## What you need to do
Pull out every line of the records below that contains the word "This", and copy each one in full.

* Begin *

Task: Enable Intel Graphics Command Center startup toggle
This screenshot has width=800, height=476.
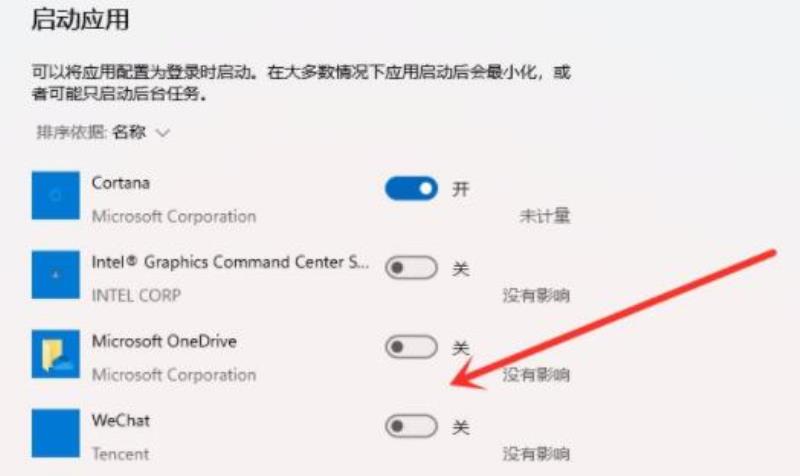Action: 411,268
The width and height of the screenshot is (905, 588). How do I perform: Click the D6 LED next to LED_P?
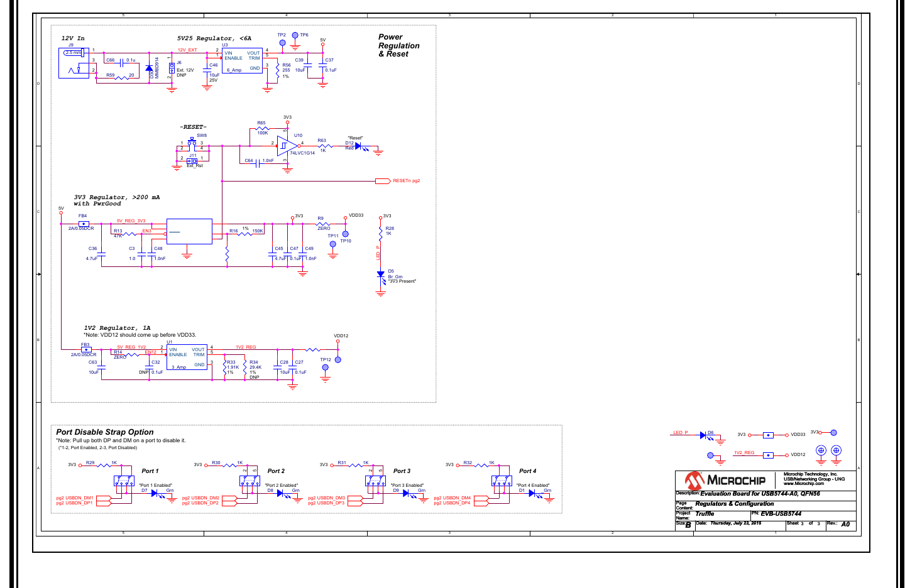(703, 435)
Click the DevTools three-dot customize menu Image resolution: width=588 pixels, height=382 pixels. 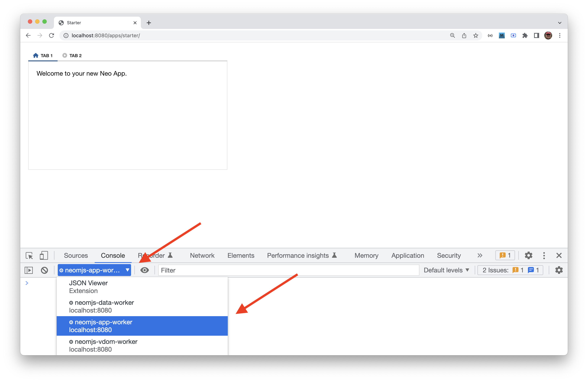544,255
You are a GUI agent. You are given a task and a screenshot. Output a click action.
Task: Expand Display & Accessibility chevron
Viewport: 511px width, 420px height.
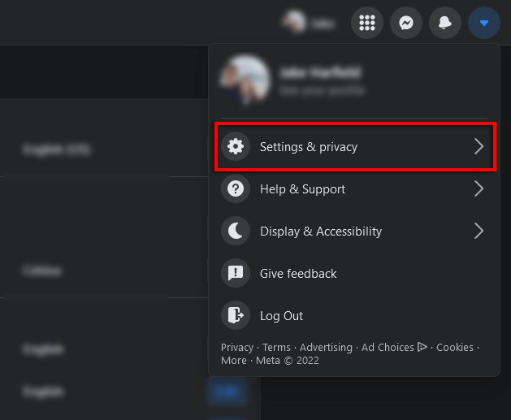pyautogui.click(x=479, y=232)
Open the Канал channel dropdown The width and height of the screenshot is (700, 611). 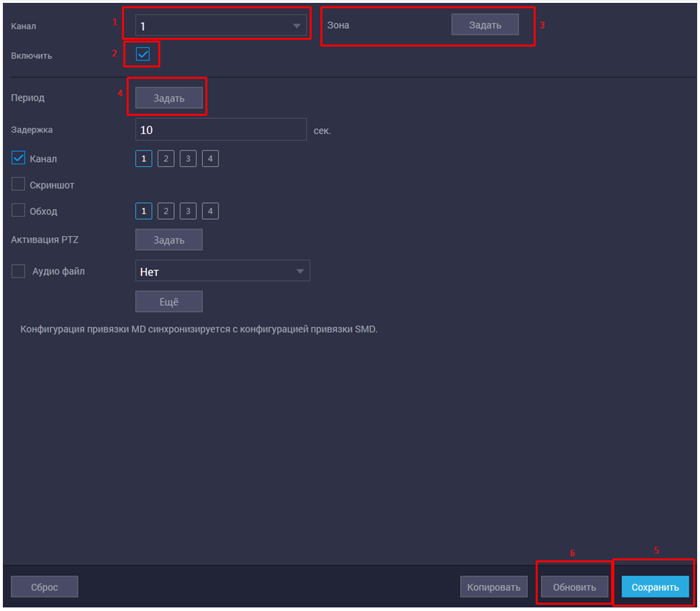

* End *
* Begin *

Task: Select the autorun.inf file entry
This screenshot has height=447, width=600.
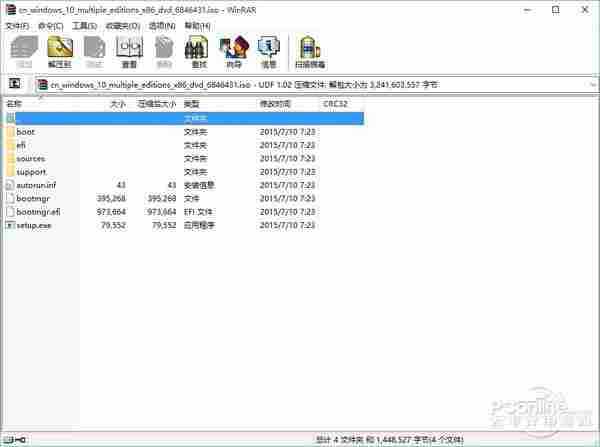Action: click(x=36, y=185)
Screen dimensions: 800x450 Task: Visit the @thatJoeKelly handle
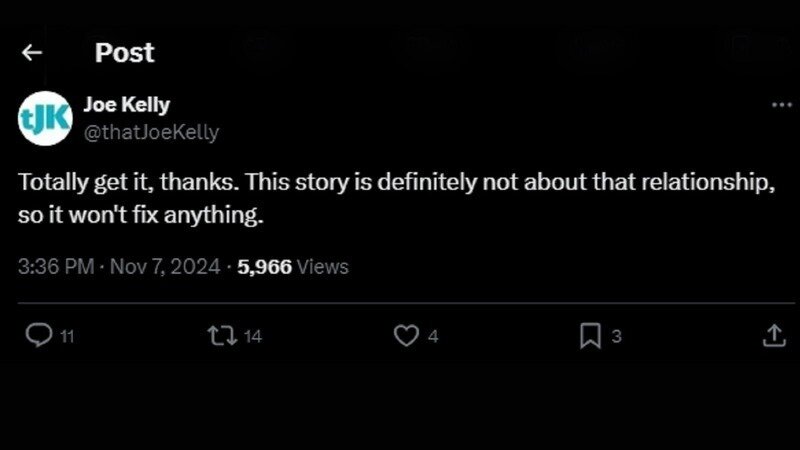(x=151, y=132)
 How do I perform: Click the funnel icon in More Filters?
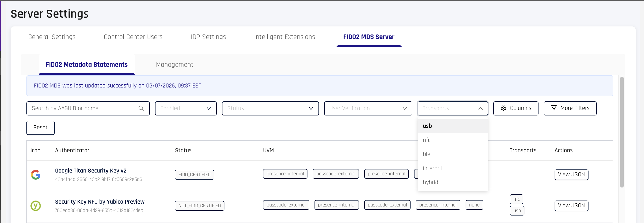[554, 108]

* End *

## Answer
This screenshot has width=800, height=476.
This screenshot has height=447, width=600.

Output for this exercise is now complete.